I would rather it be self draining.

I've never ever done any fibreglassing, but im guessing its going to involve resin, fibreglass matting and a piece of marine ply to make the partition?

(and of course drill a hole at the lowest point of the locker)

If anyone has any tips or advice on what materials to use id be really grateful. I can only see tutorials on making subwoofer boxes or entire boats on tinternet.

Thanks
 
Does anyone else have a anchor locker that drains into the bilge?

I would rather it be self draining.

I've never ever done any fibreglassing, but im guessing its going to involve resin, fibreglass matting and a piece of marine ply to make the partition?

(and of course drill a hole at the lowest point of the locker)

If anyone has any tips or advice on what materials to use id be really grateful.
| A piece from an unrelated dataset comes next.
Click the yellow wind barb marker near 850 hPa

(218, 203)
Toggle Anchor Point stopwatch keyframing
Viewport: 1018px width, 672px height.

I can only see tutorials on making subwoofer boxes or entire boats on tinternet.

Thanks

You can use Epoxy or polyester but I prefer working with epoxy.
There are also other epoxy manufacturers than West system :)

West system have shared documentation on working with epoxy here http://www.westsystem.com/ss/use-guides/
look at this pdf http://www.westsystem.com/ss/assets/HowTo-Publications/Fiberglass-Boat-Repair-and-Maintenance.pdf chapter 6.1 Repairing delaminated soles and decks

You will have to do something similar (except removing the old stuff ;).
I would cover the whole plywood in fibreglass/epoxy to protect it from water.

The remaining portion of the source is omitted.